Robert Stepto's From Behind the Veil: A
Study of Afro-American Narrative (Urbana, Il.: University
of Illinois Press, 1979) identifies two basic types of narrative
expressions: the narrative of ascent and the narrative
of immersion.
The classic ascent narrative launches
an "enslaved" and semi-literate figure on a ritualized
journey to a symbolic North; that journey is charted through
spatial expressions of social structure, invariably systems of
signs that the questing figure must read in order to be increasingly
literate and increasingly free. The ascent narrative conventionally
ends with the questing figure situated in the least oppressive
social structure afforded by the world of the narrative, and
free in the sense that he or she has gained sufficient literacy
to assume the mantle of articulate survivor. As the phrase "articulate
survivor" suggests, the hero or heroine of an ascent narrative
must be willing to forsake familial and communal postures in
the narrative's most oppressive social structure for a new posture
in the least oppressive environment--at best, one of solitude;
at worst, one of alienation. This last feature of the ascent
narrative unquestionably helps bring about the rise and development
of an immersion narrative in the tradition. . .

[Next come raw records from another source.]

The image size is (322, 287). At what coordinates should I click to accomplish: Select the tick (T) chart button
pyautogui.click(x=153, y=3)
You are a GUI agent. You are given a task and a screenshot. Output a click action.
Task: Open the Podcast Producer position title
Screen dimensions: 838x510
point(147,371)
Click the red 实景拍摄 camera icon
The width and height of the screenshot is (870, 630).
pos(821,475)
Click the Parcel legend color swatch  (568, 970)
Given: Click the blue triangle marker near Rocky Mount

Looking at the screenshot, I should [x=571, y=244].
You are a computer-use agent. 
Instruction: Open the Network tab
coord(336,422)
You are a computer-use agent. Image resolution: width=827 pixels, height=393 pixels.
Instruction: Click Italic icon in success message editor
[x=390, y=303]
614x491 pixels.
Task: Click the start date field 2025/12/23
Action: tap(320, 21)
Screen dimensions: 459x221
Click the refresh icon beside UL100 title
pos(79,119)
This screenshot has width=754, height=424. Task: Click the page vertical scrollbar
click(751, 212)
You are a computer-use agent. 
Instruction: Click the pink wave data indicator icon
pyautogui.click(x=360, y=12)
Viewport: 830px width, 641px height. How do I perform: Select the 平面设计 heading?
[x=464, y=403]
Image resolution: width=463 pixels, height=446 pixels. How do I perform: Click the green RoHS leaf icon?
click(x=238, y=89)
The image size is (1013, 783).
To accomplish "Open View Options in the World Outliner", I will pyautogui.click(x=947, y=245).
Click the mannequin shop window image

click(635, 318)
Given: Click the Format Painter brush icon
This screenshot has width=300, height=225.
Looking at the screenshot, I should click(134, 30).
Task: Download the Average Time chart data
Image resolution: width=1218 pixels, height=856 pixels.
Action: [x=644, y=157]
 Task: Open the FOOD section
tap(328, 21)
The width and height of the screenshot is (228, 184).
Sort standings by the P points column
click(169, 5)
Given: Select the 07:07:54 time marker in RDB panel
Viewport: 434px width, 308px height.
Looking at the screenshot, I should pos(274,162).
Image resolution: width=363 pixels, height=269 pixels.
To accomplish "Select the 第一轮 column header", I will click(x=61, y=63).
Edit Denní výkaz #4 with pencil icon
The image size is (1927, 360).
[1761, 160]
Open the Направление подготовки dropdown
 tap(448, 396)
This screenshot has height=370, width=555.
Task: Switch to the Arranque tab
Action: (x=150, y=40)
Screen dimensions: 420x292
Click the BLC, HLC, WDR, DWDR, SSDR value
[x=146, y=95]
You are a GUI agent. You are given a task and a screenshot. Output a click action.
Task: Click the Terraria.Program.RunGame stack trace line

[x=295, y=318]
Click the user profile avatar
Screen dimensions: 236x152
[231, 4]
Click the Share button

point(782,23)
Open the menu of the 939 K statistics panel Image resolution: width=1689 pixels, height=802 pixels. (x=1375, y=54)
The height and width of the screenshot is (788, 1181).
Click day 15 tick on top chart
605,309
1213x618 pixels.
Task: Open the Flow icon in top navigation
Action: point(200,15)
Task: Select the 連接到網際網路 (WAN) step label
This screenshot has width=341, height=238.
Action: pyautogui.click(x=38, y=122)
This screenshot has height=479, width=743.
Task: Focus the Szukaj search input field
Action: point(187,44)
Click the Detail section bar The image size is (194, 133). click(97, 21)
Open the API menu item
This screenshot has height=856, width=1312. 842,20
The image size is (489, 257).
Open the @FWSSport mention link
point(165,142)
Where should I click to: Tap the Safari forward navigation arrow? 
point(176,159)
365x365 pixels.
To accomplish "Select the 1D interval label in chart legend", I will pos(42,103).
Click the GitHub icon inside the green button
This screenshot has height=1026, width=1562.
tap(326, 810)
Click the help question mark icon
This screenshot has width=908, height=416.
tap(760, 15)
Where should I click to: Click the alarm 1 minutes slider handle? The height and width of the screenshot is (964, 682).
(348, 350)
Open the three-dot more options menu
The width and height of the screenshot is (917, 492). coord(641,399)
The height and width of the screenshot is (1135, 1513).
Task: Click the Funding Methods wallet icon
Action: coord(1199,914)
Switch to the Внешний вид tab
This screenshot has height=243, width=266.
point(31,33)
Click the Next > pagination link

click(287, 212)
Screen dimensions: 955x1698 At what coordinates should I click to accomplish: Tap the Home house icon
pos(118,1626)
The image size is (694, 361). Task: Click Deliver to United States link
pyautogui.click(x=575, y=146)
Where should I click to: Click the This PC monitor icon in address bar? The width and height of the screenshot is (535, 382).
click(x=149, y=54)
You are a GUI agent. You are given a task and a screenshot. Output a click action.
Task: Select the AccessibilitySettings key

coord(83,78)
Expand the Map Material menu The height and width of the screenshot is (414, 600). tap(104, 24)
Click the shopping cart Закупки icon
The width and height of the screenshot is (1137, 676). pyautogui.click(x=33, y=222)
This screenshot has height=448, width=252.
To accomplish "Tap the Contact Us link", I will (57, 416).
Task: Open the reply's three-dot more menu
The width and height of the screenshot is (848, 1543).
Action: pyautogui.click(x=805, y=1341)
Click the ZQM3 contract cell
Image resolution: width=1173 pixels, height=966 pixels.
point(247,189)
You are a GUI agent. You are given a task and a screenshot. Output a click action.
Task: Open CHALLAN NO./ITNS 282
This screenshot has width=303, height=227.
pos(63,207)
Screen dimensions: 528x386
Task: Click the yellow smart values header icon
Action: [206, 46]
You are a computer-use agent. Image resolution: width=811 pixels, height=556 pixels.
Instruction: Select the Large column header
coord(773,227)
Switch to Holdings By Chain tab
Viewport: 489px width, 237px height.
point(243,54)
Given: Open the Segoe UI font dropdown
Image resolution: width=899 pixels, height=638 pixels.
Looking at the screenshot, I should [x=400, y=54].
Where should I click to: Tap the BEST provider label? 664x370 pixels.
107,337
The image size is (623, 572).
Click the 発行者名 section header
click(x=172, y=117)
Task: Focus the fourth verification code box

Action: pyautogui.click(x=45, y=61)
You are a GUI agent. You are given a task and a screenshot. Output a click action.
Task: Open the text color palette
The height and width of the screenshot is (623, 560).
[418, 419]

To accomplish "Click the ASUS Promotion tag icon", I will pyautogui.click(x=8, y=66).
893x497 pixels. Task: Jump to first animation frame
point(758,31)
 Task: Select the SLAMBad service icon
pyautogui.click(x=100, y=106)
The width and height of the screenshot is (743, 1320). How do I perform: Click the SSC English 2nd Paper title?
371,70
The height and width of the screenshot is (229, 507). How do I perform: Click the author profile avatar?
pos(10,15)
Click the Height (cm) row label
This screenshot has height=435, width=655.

The immersion narrative is fundamentally
an expression of a ritualized journey into a symbolic South,
in which the protagonist seeks those aspects of tribal literacy
that ameliorate, if not obliterate, the conditions imposed by
solitude. The conventional immersion narrative ends almost paradoxically,
with the questing figure located in or near the narrative's most
oppressive social structure but free in the sense that he has
regained sufficient tribal literacy to assume the mantle of an
articulate kinsman. As the phrase "articulate kinsman"
suggests, the hero or heroine of an immersion narrative must
be willing to forsake highly individualized mobility in the narrative's
least oppressive social structure for a posture of relative stasis
in the most oppressive environment, a loss that is only occasionally
assuaged by the newfound balms of group identity . . .(p. 167)
Assignment:
Discuss Ralph Ellison's Invisible Man as a combination
of both ascent and immersion narratives.